→ EXERCISE
Repeat these lines word for word.

→ EXTRACTED ENTRIES
════

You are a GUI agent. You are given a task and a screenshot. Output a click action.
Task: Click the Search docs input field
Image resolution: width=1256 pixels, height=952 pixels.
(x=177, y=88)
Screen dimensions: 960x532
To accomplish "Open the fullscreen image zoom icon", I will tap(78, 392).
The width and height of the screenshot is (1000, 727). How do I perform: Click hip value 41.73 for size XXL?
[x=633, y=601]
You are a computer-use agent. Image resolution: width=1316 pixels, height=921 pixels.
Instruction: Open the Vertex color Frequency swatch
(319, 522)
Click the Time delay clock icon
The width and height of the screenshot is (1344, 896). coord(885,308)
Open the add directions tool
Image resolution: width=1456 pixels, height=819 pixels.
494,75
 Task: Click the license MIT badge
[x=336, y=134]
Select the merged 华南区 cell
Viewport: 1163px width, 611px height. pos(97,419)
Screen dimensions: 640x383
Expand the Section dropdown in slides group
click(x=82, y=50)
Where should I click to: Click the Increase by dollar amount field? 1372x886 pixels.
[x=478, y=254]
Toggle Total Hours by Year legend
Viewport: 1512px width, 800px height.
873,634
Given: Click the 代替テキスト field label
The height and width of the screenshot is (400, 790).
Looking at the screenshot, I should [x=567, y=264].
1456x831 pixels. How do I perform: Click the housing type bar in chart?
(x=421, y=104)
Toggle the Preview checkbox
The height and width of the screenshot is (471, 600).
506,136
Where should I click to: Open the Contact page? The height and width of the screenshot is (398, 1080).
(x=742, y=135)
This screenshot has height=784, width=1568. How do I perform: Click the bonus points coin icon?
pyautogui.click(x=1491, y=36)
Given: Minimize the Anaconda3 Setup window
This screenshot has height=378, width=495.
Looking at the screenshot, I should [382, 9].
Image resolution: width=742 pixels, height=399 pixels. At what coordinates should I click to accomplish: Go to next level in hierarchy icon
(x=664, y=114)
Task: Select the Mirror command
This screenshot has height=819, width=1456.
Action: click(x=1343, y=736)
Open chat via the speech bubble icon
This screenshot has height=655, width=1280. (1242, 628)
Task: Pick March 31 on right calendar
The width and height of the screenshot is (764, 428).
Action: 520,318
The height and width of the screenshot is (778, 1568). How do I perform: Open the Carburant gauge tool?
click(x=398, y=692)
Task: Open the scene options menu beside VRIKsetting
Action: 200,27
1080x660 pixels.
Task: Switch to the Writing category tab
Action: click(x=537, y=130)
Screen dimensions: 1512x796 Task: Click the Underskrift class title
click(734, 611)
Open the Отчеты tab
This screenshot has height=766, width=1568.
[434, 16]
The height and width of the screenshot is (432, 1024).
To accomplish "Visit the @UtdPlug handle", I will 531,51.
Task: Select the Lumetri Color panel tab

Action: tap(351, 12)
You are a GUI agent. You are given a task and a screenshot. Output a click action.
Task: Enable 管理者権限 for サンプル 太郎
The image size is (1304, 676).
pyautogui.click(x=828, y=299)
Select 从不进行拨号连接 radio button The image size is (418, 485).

════

→ RESULT OF THIS TASK
You are a GUI agent. You are given a task and a screenshot. Output a click action.
Task: Click the Search docs input field
Image resolution: width=1256 pixels, height=952 pixels.
(x=177, y=88)
Screen dimensions: 960x532
To accomplish "Open the fullscreen image zoom icon", I will tap(78, 392).
The width and height of the screenshot is (1000, 727). How do I perform: Click hip value 41.73 for size XXL?
[x=633, y=601]
You are a computer-use agent. Image resolution: width=1316 pixels, height=921 pixels.
Instruction: Open the Vertex color Frequency swatch
(319, 522)
Click the Time delay clock icon
The width and height of the screenshot is (1344, 896). coord(885,308)
Open the add directions tool
Image resolution: width=1456 pixels, height=819 pixels.
494,75
 Task: Click the license MIT badge
[x=336, y=134]
Select the merged 华南区 cell
Viewport: 1163px width, 611px height. pos(97,419)
Screen dimensions: 640x383
Expand the Section dropdown in slides group
click(x=82, y=50)
Where should I click to: Click the Increase by dollar amount field? 1372x886 pixels.
[x=478, y=254]
Toggle Total Hours by Year legend
Viewport: 1512px width, 800px height.
873,634
Given: Click the 代替テキスト field label
The height and width of the screenshot is (400, 790).
Looking at the screenshot, I should [x=567, y=264].
1456x831 pixels. How do I perform: Click the housing type bar in chart?
(x=421, y=104)
Toggle the Preview checkbox
The height and width of the screenshot is (471, 600).
506,136
Where should I click to: Open the Contact page? The height and width of the screenshot is (398, 1080).
(x=742, y=135)
This screenshot has height=784, width=1568. How do I perform: Click the bonus points coin icon?
pyautogui.click(x=1491, y=36)
Given: Minimize the Anaconda3 Setup window
This screenshot has height=378, width=495.
Looking at the screenshot, I should [382, 9].
Image resolution: width=742 pixels, height=399 pixels. At what coordinates should I click to accomplish: Go to next level in hierarchy icon
(x=664, y=114)
Task: Select the Mirror command
This screenshot has height=819, width=1456.
Action: click(x=1343, y=736)
Open chat via the speech bubble icon
This screenshot has height=655, width=1280. (1242, 628)
Task: Pick March 31 on right calendar
The width and height of the screenshot is (764, 428).
Action: 520,318
The height and width of the screenshot is (778, 1568). How do I perform: Open the Carburant gauge tool?
click(x=398, y=692)
Task: Open the scene options menu beside VRIKsetting
Action: 200,27
1080x660 pixels.
Task: Switch to the Writing category tab
Action: click(x=537, y=130)
Screen dimensions: 1512x796 Task: Click the Underskrift class title
click(734, 611)
Open the Отчеты tab
This screenshot has height=766, width=1568.
[434, 16]
The height and width of the screenshot is (432, 1024).
To accomplish "Visit the @UtdPlug handle", I will 531,51.
Task: Select the Lumetri Color panel tab

Action: tap(351, 12)
You are a GUI agent. You are given a task and a screenshot. Output a click action.
Task: Enable 管理者権限 for サンプル 太郎
The image size is (1304, 676).
pyautogui.click(x=828, y=299)
Select 从不进行拨号连接 radio button The image size is (418, 485).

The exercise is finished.